Mijn reactie hierop (en mogelijk ook de jouwe) toen ik dit voor de eerste keer las, was verbolgenheid. Twee jaar lang hadden mensen zich hard gemaakt voor mensenrechten die “universeel” moesten zijn, en nu zouden die niet meer gelden voor een significant deel van de mensheid? Zelfs René Cassin, een van de belangrijkste opstellers van de UVRM, die nota bene een Nobelprijs heeft ontvangen voor zijn mensenrechtenwerk, pleitte voor deze onrechtvaardige regel. Hoe kon iemand dit verdedigen?


Het Westen als Koploper


In haar essay Shadows Of Universalism gaat Lydia Liu in op de ideologie die achter dit voorstel lag. Natuurlijk zijn er duidelijke economische en politieke redenen aan te wijzen voor het uitsluiten van kolonies; het is voor een koloniale macht wel fijn als hun acties niet tegen internationale afspraken ingaan. Maar de vraag die Liu stelt, is hoe een universalistische idealist zoals Cassin akkoord kon gaan met zo’n relativistisch voorstel. Relativisme betekent hier dat verschillende culturen met verschillende maten gemeten worden, kortom, dat er geen universeel geldende standaard is.


De grote tegenstander van het universalisme is hier het positivistische kader van beschaving dat de Europese grootmachten nog in zijn greep hield. Uit de Verlichting ontkiemde het positivisme; het geloof dat er algemene wetmatigheden zijn voor de samenleving, zoals die er zijn voor de exacte wetenschappen. De centrale wet was die van de vooruitgang. De geschiedenis van de mens was er een die omhoog ging. De mens klom naar een beter leven, zij het soms met horten en stoten. 

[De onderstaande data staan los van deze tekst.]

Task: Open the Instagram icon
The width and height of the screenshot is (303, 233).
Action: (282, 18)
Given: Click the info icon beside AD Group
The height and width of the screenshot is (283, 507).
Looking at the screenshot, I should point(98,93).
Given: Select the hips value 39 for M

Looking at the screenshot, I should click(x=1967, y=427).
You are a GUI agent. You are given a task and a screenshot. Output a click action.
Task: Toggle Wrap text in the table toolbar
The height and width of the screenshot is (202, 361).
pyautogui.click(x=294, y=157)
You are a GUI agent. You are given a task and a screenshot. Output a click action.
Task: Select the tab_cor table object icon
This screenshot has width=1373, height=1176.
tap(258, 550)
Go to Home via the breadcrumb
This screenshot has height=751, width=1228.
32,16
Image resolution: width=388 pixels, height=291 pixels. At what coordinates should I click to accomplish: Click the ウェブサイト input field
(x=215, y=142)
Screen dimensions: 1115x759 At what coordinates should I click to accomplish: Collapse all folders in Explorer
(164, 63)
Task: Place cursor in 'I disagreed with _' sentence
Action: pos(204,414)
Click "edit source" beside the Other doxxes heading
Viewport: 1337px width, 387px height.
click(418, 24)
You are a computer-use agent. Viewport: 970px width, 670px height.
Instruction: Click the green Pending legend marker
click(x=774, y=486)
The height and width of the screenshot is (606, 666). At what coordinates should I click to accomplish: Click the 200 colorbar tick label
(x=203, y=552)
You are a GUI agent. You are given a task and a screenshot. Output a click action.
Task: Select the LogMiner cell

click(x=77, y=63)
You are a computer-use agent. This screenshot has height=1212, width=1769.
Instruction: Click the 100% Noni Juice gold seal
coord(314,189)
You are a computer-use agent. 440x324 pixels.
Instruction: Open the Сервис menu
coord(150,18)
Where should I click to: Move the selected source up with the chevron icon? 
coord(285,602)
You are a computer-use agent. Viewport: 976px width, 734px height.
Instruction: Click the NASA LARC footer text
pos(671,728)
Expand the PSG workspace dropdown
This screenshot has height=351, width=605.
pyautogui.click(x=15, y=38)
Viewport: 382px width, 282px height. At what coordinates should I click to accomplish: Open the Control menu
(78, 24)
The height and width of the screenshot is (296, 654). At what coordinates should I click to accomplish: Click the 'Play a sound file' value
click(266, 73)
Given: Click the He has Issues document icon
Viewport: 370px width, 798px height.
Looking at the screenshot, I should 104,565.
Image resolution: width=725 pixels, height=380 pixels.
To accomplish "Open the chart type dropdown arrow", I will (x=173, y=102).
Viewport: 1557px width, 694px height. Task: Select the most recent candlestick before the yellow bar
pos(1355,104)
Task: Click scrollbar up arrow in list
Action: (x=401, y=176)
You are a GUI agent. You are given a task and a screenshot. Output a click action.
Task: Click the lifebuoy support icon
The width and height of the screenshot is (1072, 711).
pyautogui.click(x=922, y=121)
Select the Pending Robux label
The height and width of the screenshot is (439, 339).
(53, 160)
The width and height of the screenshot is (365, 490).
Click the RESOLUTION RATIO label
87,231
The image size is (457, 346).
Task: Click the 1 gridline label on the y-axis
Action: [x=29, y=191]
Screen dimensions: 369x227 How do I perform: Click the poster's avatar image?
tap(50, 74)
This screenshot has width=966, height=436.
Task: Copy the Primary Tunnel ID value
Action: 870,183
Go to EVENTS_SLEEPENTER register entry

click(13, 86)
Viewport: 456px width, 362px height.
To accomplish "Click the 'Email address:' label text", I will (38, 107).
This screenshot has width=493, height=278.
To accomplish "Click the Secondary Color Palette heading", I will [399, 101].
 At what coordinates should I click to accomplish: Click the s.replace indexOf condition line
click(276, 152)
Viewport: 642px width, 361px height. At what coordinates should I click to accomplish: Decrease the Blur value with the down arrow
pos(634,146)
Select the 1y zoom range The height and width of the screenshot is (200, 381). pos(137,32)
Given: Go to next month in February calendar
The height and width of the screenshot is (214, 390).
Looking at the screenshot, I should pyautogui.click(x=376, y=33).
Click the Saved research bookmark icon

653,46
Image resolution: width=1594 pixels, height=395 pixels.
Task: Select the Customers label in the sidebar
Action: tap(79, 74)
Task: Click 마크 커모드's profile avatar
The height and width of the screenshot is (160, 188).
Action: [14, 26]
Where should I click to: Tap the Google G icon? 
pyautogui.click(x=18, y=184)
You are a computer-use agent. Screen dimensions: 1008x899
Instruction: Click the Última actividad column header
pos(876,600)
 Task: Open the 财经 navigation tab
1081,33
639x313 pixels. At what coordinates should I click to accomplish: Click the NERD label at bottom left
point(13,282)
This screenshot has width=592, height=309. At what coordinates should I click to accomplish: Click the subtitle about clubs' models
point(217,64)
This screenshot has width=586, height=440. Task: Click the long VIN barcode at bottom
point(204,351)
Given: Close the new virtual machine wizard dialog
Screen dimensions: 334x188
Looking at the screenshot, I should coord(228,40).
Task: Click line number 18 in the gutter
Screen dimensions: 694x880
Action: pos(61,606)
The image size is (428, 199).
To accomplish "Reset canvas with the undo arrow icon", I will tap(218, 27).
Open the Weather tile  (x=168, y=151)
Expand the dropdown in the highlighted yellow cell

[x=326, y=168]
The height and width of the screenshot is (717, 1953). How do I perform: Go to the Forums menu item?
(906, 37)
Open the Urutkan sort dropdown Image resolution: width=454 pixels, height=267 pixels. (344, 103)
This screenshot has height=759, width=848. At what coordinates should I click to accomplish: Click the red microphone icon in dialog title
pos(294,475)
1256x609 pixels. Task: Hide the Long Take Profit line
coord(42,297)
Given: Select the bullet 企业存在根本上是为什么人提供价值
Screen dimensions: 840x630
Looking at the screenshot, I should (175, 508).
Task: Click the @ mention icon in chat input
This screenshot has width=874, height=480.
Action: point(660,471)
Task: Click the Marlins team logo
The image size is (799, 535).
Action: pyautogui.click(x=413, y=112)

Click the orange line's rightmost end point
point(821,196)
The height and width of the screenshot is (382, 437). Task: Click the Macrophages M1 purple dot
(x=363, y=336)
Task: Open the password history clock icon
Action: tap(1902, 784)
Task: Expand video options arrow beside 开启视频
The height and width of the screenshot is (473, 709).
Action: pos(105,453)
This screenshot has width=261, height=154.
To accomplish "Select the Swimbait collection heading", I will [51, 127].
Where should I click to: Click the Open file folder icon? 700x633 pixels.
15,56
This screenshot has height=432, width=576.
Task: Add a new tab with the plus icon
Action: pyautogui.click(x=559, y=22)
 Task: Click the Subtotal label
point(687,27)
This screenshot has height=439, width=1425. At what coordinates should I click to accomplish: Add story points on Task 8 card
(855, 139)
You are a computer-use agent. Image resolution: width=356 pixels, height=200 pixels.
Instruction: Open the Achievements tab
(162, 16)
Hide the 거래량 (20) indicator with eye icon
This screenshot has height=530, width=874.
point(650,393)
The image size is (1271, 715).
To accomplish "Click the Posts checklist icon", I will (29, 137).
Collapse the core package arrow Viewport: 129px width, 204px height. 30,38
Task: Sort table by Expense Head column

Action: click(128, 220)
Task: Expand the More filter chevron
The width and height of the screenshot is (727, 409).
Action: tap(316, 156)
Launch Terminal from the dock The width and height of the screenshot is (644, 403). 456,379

Hoe is dit positivisme dan tegengesteld aan universalisme? Beide houden zich immers aan wetmatigheden. Het verschil ligt erin dat het positivisme, dat denkt in termen zoals beschaving en vooruitgang, een lineair pad maakt van de geschiedenis, waar elke cultuur aan wordt gemeten. Kolonies en derde wereldlanden zijn vanuit dit perspectief gewoon in een eerder stadium van ontwikkeling. De beschaving, die Europa, de Verenigde Staten en Japan al hadden bereikt, was hun toekomst. Dezelfde maat gebruiken voor al deze landen zou momenteel wat oneerlijk zijn, omdat ze nog niet zo ver waren ontwikkeld. De onbeschaafde landen zouden waarschijnlijk niet in staat zijn om rechten te waarborgen.  


Gelijke Behandeling


Wat was het antwoord van de derde wereld? Vonden ze het sympathiek dat hen minder gevraagd werd, dat hen minder werd aangerekend, dat van hen niet verwacht beschaafd te zijn?


Zeker niet.


De kolonies zelf deden vanzelfsprekend niet mee aan de besprekingen, maar de vertegenwoordigers van de derde wereld die wel mochten meepraten, waren er sterk op tegen. Ze pleitten voor een ondubbelzinnige universaliteit voor overal in de wereld; dan zou pas iedereen gelijk behandeld worden. De Egyptische Mahmoud Azmi Bey beschouwde de koloniale clausule als een indeling van mensen op basis van etniciteit, zoals Hitler dat ook had gedaan.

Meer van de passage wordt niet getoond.